The vision of happiness that basically depends on our moods, usually fleeting and influenced by circumstances, inevitably condemns us to live in a state of dissatisfaction by pursuing an unattainable chimera. Life, even that of the most fortunate people, does not escape pain, loss, disappointment, illness, sadness and loneliness. Pain is an inevitable consequence of being alive.

When suffering has a purpose or we find meaning in it, it can be more bearable. Happiness and suffering, in fact, are not mutually exclusive, but are rather two sides of the same coin. One does not exist without the other, so running away from suffering will not bring us closer to happiness.


How to seek happiness through eudaemony?

Instead of happiness, Aristotle preferred to speak of eudaemony. Although many translate this word as "happiness", it is actually a concept more like meaningful balance.
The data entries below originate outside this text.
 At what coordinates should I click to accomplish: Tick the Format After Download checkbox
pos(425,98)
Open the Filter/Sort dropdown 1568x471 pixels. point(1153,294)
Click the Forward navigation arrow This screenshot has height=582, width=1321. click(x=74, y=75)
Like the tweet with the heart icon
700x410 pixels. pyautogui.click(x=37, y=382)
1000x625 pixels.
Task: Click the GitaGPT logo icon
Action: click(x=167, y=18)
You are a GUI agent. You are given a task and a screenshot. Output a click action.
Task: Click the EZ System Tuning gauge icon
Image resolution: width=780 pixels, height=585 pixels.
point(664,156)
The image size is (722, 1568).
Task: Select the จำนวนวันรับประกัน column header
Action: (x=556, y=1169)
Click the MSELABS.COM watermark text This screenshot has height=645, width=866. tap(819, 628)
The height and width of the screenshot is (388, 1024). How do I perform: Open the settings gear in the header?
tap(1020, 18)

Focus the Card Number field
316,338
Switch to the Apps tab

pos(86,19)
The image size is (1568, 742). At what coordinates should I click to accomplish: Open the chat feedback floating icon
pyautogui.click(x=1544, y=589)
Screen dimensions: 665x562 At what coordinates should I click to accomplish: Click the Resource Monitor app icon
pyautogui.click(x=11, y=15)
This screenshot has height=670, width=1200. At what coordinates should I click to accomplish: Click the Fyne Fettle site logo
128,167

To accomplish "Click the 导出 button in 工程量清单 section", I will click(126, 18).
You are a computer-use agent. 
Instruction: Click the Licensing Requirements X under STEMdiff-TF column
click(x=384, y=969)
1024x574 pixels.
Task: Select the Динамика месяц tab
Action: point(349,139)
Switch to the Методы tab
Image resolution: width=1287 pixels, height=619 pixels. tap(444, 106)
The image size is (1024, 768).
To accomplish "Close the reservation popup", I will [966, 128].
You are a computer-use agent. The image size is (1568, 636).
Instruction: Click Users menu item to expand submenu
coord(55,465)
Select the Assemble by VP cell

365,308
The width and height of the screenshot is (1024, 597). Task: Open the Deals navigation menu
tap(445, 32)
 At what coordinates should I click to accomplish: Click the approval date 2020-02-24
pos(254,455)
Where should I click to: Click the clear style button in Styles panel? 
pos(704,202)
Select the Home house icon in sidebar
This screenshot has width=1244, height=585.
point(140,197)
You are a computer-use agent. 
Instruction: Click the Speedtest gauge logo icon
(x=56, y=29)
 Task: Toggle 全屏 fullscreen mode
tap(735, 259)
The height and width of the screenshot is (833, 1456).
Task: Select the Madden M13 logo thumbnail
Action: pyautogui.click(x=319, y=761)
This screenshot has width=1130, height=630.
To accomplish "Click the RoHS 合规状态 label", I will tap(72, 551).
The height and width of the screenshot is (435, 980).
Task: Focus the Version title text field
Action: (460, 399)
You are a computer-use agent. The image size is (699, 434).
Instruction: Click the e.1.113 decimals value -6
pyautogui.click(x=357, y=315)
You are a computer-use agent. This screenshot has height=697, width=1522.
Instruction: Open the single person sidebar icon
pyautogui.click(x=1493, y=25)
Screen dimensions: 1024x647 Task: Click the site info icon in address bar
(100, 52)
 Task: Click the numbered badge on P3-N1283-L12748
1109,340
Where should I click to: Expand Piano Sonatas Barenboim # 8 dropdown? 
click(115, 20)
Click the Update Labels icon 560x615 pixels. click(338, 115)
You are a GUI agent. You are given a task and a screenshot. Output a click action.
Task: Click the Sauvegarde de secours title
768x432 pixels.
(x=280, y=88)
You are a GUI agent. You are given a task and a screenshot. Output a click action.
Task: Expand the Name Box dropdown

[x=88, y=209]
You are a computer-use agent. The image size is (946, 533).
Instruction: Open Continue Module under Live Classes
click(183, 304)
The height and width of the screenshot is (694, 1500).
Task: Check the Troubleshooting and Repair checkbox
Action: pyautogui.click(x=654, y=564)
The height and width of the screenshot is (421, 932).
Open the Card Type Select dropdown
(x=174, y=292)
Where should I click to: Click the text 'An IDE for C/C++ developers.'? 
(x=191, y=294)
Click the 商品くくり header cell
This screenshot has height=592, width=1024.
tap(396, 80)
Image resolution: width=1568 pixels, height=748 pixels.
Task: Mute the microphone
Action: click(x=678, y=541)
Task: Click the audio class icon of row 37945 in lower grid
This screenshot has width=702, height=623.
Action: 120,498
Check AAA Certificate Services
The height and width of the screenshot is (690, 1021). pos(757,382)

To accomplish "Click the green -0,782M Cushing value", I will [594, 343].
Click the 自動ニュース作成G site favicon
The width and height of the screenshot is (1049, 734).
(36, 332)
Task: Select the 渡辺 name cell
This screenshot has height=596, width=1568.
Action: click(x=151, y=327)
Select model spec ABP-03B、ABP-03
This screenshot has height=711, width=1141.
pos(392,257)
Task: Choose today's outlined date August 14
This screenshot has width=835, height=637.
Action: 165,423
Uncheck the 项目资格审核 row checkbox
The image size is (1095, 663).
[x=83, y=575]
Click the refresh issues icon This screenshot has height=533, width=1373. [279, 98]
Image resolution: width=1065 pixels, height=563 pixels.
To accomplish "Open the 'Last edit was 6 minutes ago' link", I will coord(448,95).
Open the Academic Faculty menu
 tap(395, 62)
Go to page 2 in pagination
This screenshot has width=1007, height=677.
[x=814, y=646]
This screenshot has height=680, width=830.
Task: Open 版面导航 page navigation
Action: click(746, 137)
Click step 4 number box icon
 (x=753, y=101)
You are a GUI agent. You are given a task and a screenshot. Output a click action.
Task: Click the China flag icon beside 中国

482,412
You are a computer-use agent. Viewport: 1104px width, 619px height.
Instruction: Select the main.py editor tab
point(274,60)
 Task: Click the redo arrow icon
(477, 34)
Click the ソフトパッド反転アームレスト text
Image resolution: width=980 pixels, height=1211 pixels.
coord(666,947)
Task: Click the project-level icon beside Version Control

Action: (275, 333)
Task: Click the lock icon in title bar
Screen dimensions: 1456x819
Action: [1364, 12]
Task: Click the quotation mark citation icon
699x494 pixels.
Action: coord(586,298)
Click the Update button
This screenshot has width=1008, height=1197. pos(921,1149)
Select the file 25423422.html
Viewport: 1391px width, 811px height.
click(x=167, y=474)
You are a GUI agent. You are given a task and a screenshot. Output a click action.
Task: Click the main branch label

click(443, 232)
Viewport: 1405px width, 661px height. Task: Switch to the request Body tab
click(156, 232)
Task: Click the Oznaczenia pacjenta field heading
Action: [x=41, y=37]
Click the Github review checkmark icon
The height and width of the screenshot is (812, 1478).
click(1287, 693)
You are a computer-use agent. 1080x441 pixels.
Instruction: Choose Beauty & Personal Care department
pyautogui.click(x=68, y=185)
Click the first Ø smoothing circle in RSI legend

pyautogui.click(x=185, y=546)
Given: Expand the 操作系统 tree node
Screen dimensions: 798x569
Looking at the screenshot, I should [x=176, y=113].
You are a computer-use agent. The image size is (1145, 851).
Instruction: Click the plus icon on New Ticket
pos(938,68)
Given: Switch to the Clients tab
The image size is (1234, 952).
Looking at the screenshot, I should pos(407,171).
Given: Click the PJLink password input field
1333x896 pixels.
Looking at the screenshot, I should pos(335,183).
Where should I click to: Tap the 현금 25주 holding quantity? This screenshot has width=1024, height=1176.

The Aristotelian vision of eudaemony is complex because it includes not only what gives us pleasure, but also individual satisfaction, excellence, commitment and moral virtue. Unlike happiness, eudaemony is not the result of our mental states - which are often fickle - but rather of leading a meaningful life.


If we apply this idea to the pursuit of happiness, we can understand that the key is not to ask ourselves what makes us happy, but rather what satisfies us, allows us to grow and is important to us. The answers to these questions usually do not lead to epicurean and momentary pleasures but project themselves into the future, giving meaning to our life.

"No life worth living should meet the standard set by the epicurean or utilitarian visions of happiness, for which its modern followers are doomed to be deluded by the imperfections of human life," wrote Rutherford.

Therefore, thriving as a person through meaningful actions could be the secret to happiness, as that is what would come of it. Aiming for eudaemony will allow us to embrace our imperfections and thrive despite them by finding what is important to us. Happiness will come as a result. So maybe we shouldn't ask ourselves what makes us happy, but what is meaningful to us.